I wonder, wouldn’t it be super-productive to apply my analytical skills to learning a physical skill? For example, I could use a fundamental studying technique like note-taking for learning kendo or violin-playing.

However, this is obvious and easy only in principle. In reality, I find that practicing a martial art or music requires so much focus and present-moment awareness that I literally remember very little to take notes of after practice. All my energy, both physical and mental, is spent on doing the thing, not on thinking about it. In fact, I am surprised how some people can ask questions during a kendo practice. Not that that find the answers obvious (mostly, quite the opposite) or the behaviour awkward (even though the structure of a typical kendo practice is not conducive to question-and-answer sessions, we are not in Japan after all). I just don’t find that beyond the very basic level, intellectual understanding of a particular technique is helpful for making progress. It feels like practice is needed at the moment, not another explanation.

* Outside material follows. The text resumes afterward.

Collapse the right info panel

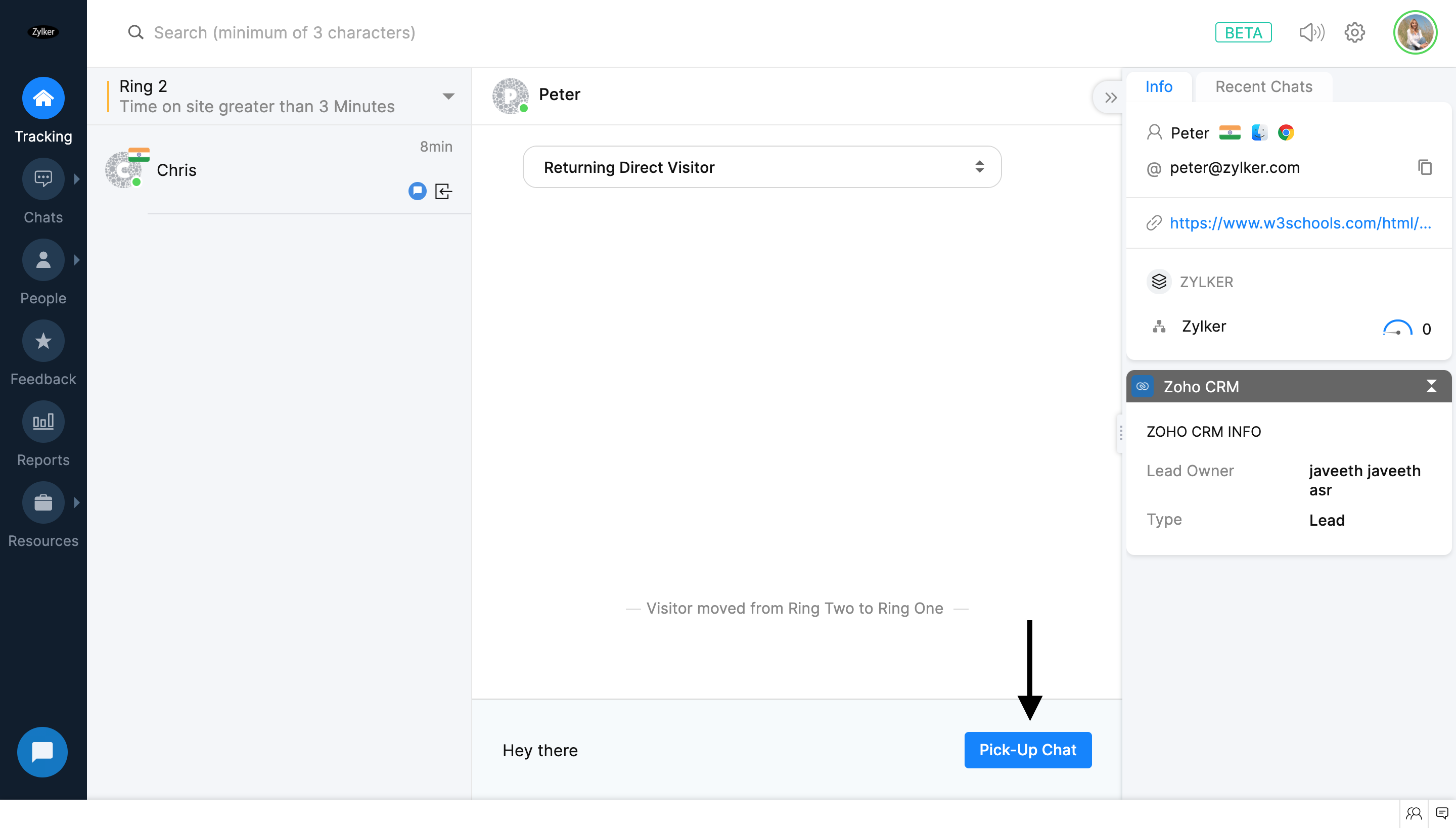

I recently came upon a similar reflection in a book I’ve been reading, “A Man in Love” by Karl Ove Knausgaard (which is a fantastic book, by the way – I can’t say that I enjoy any particular aspect of it, and the story is not exciting, but somehow I just know it’s a modern masterpiece, and I cannot stop reading it). There, a writer friend of the main character describes his experience of writing about and training with professional boxers: “You know, the boxers I wrote about had an incredible presence. But that meant they weren’t spectators of themselves, so they didn’t remember anything. Not a thing! Share the moment with me here and now. That was their offer.”

Having said all this, I think there is a way of harnessing the power of analysis. In fact, this is how progress usually happens – at the juncture of previously disjointed fields. Just look at Bruce Lee’s notebooks with all the detailed sketches and notes on the physical, psychological and philosophical aspects of his practice. I think the idea is to separate the two activities in time. Practice first, analyze later. To paraphrase Yogi Berra, you cannot think while hitting, but you can think about how you’ve just hit.

In fact, I was probably wrong, when I said that couldn’t remember anything about the last night’s practice. After all, there are established techniques for helping me remember, to improve my ability to remember:

  • Verbalize the learned concep. If I learned only one thing during last practice, what is that? Assigning words to the idea captures it and gives it some substance. Now it can be studied and analyzed.
  • Do this soon after practice (within the first 24 hours). Make a written note of what you learn.
  • Revisit the note before the next lesson, so you can build upon what you’ve learned during the practice.

In the case of violin practice, things are even simpler – my teacher takes notes while I practice and gives them to me after the lesson.

All these suggestions sound incredibly simple and obvious. This is what we teach our students, who study math, physics and engineering.

Obvious – definitely. Simple? I find them easier said than done. But if nothing else, learning this way is a practice itself.